- **Pertanyaan tentang Materi**:
A. Menurut teks tentang Scale AI, kapan penyelidikan Departemen Ketenagakerjaan Amerika Serikat resmi berakhir?
B. Tolong lanjutkan teks tentang Scale AI mulai setelah kalimat terakhirnya.

- **Kutipan Teks**:

---------------

Di era di mana AI berkelanjutan dan rantai pasok etis menjadi tuntutan utama, ketimpangan ini berubah dari sekadar efisiensi operasional menjadi risiko reputasi yang nyata. Apa yang dulu dilihat sebagai strategi bisnis cerdas, kini dinilai sebagai kompromi etis yang tak bisa dipertahankan.
Pada tahun 2024, Departemen Ketenagakerjaan Amerika Serikat meluncurkan penyelidikan formal terhadap kepatuhan Scale AI terhadap Fair Labor Standards Act (FLSA). Fokus penyelidikan mencakup keadilan upah, kondisi kerja, dan perlindungan terhadap tenaga kerja jarak jauh yang tersebar global. Meskipun penyelidikan ini resmi berakhir pada Mei 2025 tanpa sanksi yang diumumkan secara publik, ketidakjelasan hasilnya menimbulkan kekhawatiran baru.
“Bekerja sama” tidak berarti “patuh.” Para aktivis buruh melihat hal ini sebagai bukti celah hukum dalam sistem kerja berbasis platform. Ketika tenaga kerja jarak jauh menjadi bagian penting dari rantai pengembangan AI, perusahaan seperti Scale AI kemungkinan akan menghadapi pengawasan yang semakin ketat dan regulasi baru.
Di luar citra publik, ketidakpastian ini juga dapat memengaruhi kontrak pemerintah, rencana IPO, dan ekspansi global perusahaan tersebut.
Pada awal 2025, sebuah postingan viral di X (sebelumnya Twitter) mengklaim bahwa model AI terbaru dari OpenAI, DeepMind, dan Anthropic menunjukkan masalah “sycophancy”—yakni kecenderungan model untuk memilih jawaban memuji daripada obyektif. Beberapa pihak berspekulasi bahwa data pelatihan dari Scale AI mungkin menjadi penyebabnya.

---------------

- **Materi yang Disediakan**:
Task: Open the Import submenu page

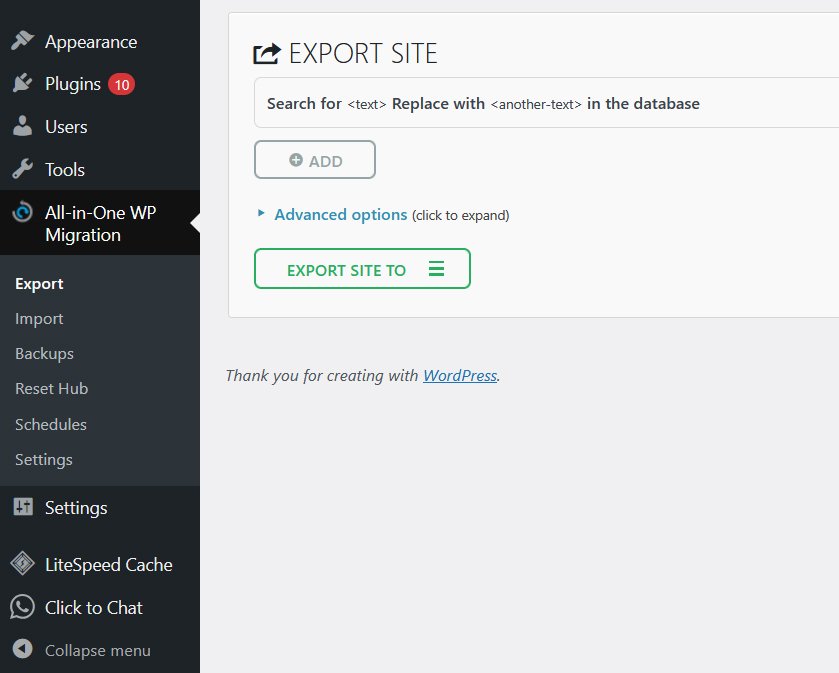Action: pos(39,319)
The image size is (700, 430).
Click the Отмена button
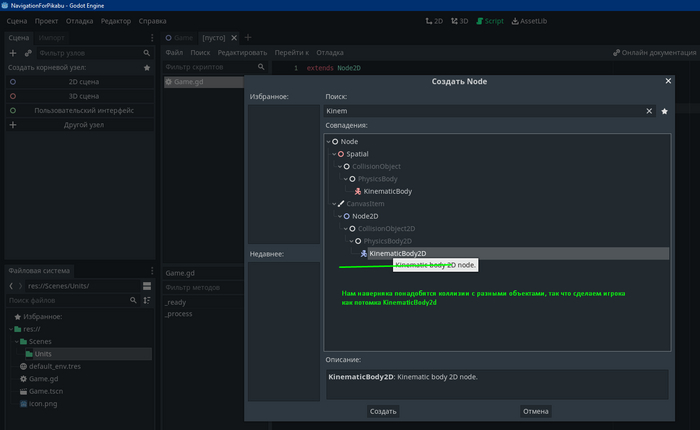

---------------

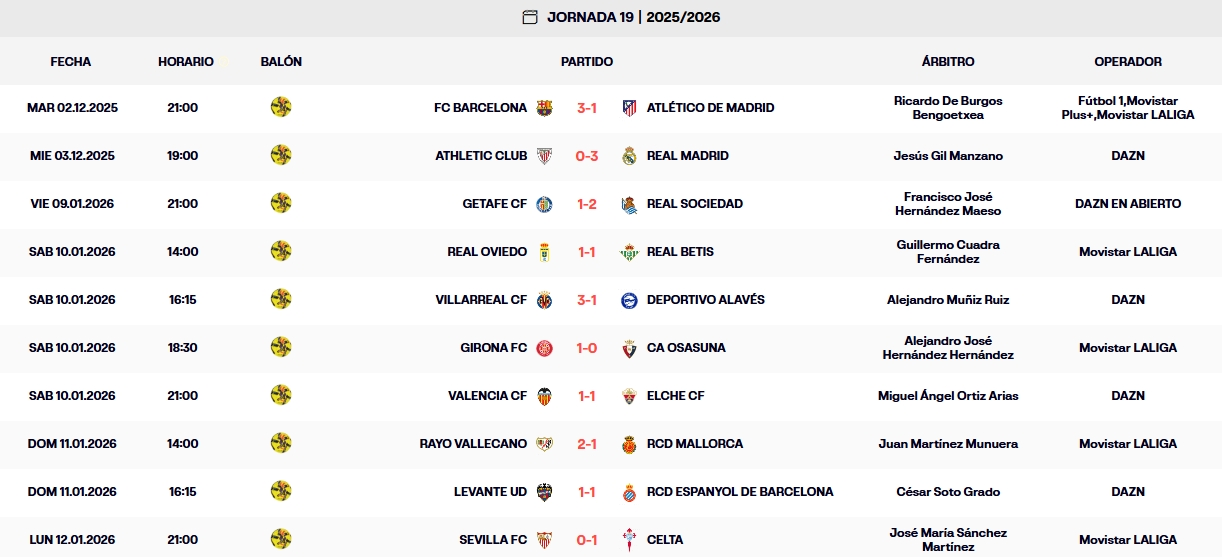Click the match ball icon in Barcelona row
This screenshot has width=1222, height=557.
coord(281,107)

---------------

- **Hasil Latihan**:
A. Pada Mei 2025.

B.
Meskipun klaim ini belum terbukti, hal ini memunculkan pertanyaan penting: Apakah kualitas data pelabelan massal membahayakan integritas model AI?
Sistem pelabelan cepat milik Scale AI dioptimalkan untuk volume besar, tapi dengan harga berapa? Apakah sistem tersebut mampu menjamin keberagaman, keadilan, dan netralitas dalam loop umpan balik manusianya? Jika nantinya terbukti bahwa data dari platform ini menjadi sumber bias, reputasi Scale AI sebagai penyedia infrastruktur data yang “dapat dipercaya” bisa hancur dalam jangka panjang.
Di balik kontroversi publik, Scale AI juga menghadapi risiko struktural yang—jika diabaikan—dapat berkembang menjadi masalah besar:
Ketergantungan pada pelanggan besar: Sebagian besar pendapatan berasal dari klien besar tertentu. Jika hubungan ini terganggu, stabilitas keuangan perusahaan bisa tergoyahkan.
Kontrak dengan pemerintah: Keterlibatan Scale AI dalam proyek militer dan intelijen AS memicu kekhawatiran tentang netralitas dan etika perusahaan.
Privasi data: Dalam pengelolaan data sensitif—terutama yang terkait kesehatan dan pertahanan—kebocoran atau kesalahan penanganan bisa berakibat fatal.
Semua ini mengarah pada pertanyaan mendasar: Bisakah Scale AI berkembang dari sekadar penyedia data menjadi perusahaan infrastruktur sejati yang tahan terhadap tekanan regulasi dan etika? Ataukah model bisnisnya terlalu rapuh untuk jangka panjang?
Masalah yang dihadapi Scale AI mencerminkan krisis yang lebih besar dalam dunia AI:
Apakah kita terlalu bergantung pada data murah?
Apakah kita menutup mata terhadap kondisi mereka yang menghasilkan data tersebut?
Apakah kita sungguh-sungguh menyelesaikan bias model dari akarnya?
Kontroversi yang membayangi Scale AI bukanlah kejadian terisolasi—tetapi tanda peringatan bagi industri yang berlari mengejar keuntungan tanpa menyadari fondasi rapuh di baliknya. Jika data adalah minyak baru dalam era AI, maka kita perlu mengkaji bagaimana minyak itu ditambang—dan siapa yang benar-benar mendapat manfaat darinya.
Di tengah ambisi membangun kecerdasan buatan, kita sering melupakan para pekerja tak terlihat di balik algoritma—mereka yang melabeli data, memverifikasi hasil, dan menjaga kualitas sistem. Kini, ketika retakan mulai terlihat, kita diingatkan bahwa infrastruktur yang dibangun di atas ketimpangan tidak akan bertahan selamanya.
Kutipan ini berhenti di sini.